Belleza, silencio e inefabilidad
En nuestra eternidad interior habita un particular silencio en el que la armonía cardinal, muda, convoca misteriosamente a toda belleza posible y decible… y hay en su evocación una luz ancestral y profunda.
En nuestra eternidad interior habita un particular silencio en el que la armonía cardinal, muda, convoca misteriosamente a toda belleza posible y decible… y hay en su evocación una luz ancestral y profunda.
Si el mundo es el discurso de la armonía cardinal, el hombre es su más elevado recurso discursivo.

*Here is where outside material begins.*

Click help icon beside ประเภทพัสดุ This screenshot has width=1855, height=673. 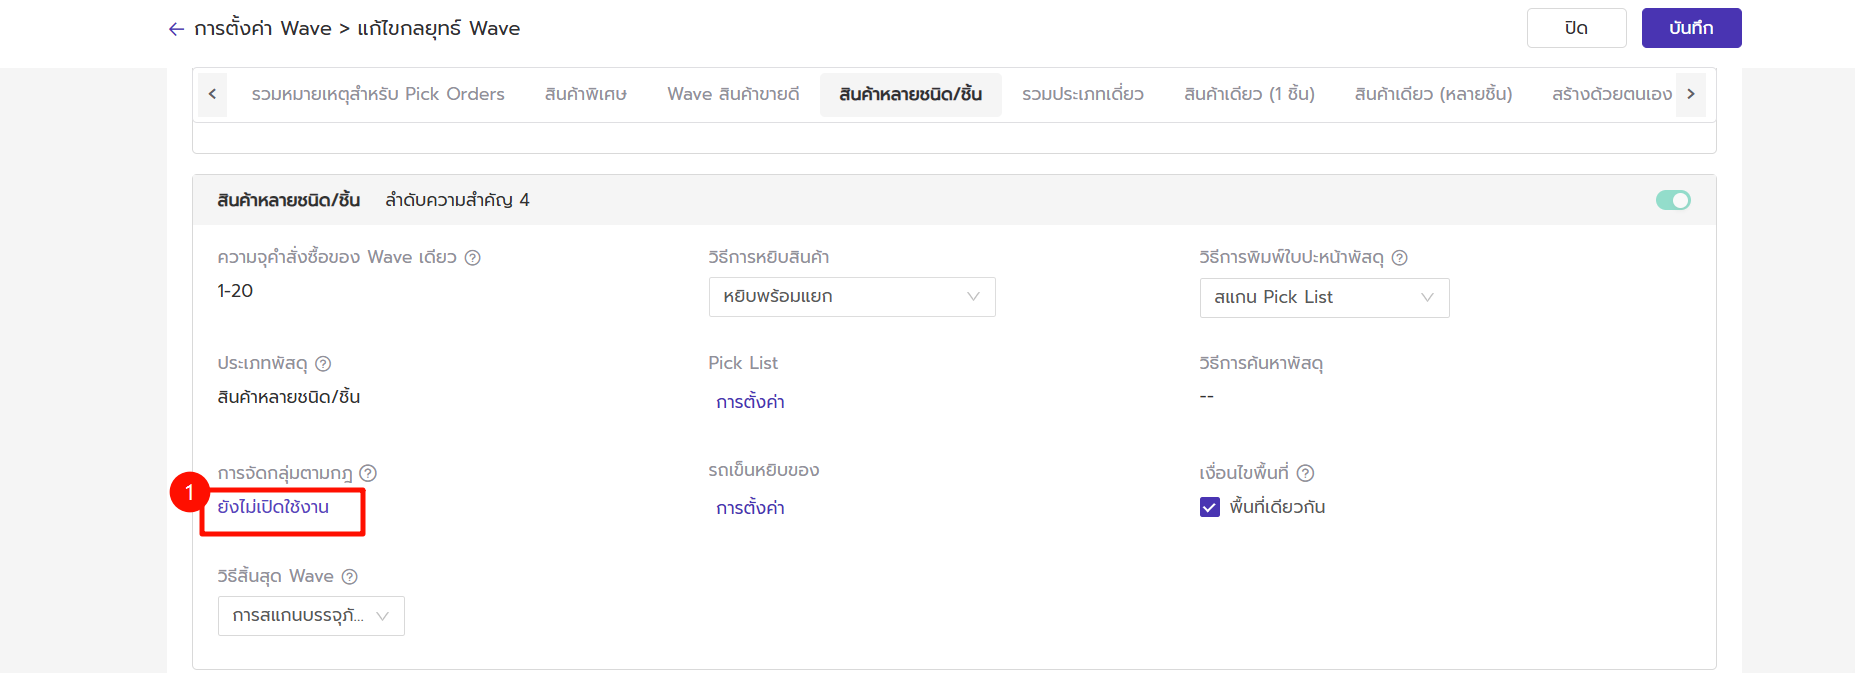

El alma de la belleza —armonía oculta— establece un diálogo de opuestos con la belleza explícita, con lo cual se genera un equilibrio del que escasamente tenemos una vaga intuición. Hacer arte es participar de este coloquio.
La memoria es un locus fecundus. Hace posible que el creador y el evocador engendren conjuntamente para la belleza intermitente un nuevo domicilio en el espíritu.
Siempre existe la belleza. Unas veces es evidente y otras no. La que apreciamos está soportada por otra invisible, y sin importar cuan recóndita sea esta, es imperecedera.
La belleza en el silencio del mundo inefable nos permite alcanzar intuiciones estéticas que no lograríamos de otro modo.
Sé que en algún lugar hay un mundo donde las palabras son pura luz, donde un verso es un fulgor hecho de escalas de luminosas reverberaciones posibles de leer solo en la tensión del alma a punto de romperse.
La belleza es el azogue que hace del mundo un órgano reflector de la belleza del alma.